==== Records provided
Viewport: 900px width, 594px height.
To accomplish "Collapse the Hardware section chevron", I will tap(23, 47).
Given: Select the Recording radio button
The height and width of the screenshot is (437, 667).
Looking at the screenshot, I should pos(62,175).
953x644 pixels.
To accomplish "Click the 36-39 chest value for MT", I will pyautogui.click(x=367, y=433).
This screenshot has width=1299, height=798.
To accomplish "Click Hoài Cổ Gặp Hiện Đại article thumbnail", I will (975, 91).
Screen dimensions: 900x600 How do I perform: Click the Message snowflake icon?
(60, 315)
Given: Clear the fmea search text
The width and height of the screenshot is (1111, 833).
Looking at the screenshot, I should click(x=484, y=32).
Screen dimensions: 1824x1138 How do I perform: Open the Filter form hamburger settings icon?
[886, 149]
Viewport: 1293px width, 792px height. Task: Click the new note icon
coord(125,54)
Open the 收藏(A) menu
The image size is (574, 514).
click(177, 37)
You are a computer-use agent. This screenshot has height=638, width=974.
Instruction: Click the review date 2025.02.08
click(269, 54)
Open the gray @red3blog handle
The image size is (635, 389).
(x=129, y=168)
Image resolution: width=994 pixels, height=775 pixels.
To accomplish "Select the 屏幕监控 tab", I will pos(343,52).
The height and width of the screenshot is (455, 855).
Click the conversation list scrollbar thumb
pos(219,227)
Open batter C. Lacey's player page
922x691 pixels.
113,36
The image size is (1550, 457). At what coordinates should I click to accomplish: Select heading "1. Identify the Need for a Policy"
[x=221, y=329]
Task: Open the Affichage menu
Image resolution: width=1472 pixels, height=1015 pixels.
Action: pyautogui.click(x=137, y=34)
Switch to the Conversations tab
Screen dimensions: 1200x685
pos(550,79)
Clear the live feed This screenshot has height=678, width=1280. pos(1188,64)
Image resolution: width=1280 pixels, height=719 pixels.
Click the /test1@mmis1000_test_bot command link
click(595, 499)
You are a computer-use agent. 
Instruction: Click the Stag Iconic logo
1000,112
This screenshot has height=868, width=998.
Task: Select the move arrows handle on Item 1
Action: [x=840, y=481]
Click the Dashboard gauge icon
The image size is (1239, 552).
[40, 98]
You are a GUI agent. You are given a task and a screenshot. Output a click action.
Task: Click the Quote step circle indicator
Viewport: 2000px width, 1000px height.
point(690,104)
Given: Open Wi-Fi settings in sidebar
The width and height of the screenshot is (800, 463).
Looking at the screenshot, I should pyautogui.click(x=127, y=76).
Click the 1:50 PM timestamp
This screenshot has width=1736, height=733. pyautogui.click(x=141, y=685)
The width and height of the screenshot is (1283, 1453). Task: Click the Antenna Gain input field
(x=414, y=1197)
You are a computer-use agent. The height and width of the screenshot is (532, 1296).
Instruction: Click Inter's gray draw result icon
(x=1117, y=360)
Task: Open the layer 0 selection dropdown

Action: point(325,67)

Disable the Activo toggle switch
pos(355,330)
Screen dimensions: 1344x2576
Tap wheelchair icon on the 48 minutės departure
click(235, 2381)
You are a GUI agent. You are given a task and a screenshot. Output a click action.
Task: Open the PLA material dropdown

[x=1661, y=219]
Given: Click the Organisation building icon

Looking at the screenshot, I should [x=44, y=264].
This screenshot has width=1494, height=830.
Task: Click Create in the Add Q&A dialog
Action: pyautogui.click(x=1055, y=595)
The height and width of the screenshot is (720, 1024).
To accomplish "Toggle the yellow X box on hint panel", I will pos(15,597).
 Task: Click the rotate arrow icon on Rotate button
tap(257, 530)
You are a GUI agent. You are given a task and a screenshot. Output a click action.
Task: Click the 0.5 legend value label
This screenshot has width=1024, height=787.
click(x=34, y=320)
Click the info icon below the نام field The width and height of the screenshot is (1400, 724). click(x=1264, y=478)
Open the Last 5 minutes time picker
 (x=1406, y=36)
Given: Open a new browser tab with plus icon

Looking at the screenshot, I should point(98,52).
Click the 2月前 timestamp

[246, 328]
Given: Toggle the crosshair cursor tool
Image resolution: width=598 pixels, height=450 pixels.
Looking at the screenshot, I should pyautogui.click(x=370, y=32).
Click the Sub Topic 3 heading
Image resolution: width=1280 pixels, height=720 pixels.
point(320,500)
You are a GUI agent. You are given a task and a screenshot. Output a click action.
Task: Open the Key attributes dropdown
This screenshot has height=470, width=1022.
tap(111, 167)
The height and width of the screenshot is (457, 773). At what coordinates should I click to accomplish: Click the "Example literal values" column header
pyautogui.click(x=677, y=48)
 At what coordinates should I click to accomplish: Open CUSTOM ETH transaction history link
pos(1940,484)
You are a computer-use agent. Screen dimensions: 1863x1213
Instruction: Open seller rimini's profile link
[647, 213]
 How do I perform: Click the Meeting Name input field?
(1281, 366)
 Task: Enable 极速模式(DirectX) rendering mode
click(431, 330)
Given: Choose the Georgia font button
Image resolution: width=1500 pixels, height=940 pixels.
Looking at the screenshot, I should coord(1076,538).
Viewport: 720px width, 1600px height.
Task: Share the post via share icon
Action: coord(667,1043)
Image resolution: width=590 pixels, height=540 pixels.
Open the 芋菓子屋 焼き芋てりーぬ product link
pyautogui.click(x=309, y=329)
========
• **Task requirements**
Search the material above for the word "Clear", then copy out each line that has it.

• **Answer for the task**
Given: Clear the fmea search text
Clear the live feed This screenshot has height=678, width=1280. pos(1188,64)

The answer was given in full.